## AIM OF THE TASK
Pull out every line with the word "button" from the entries below.
┄┄┄┄┄┄
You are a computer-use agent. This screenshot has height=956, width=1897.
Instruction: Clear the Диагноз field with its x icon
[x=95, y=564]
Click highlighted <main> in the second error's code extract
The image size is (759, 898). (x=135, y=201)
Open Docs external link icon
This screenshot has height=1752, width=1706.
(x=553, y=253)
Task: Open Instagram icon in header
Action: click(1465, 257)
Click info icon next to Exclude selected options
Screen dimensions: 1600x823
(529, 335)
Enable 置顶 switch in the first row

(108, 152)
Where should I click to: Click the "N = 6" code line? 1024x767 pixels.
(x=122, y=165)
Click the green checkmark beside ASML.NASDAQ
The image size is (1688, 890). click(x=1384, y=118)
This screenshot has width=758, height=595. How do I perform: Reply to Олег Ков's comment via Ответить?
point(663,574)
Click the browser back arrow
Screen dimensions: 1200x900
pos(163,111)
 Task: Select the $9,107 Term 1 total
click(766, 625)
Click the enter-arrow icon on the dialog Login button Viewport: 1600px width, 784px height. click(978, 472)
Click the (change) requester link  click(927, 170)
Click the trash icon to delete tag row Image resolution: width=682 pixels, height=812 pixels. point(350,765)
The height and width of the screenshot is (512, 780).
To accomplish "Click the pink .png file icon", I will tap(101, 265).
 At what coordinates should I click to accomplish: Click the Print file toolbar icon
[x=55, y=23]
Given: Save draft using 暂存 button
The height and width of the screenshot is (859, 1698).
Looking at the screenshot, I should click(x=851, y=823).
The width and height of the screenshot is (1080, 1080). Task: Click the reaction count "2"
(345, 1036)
┄┄┄┄┄┄
## FINISHED EXERCISE
Click the enter-arrow icon on the dialog Login button Viewport: 1600px width, 784px height. click(978, 472)
Given: Save draft using 暂存 button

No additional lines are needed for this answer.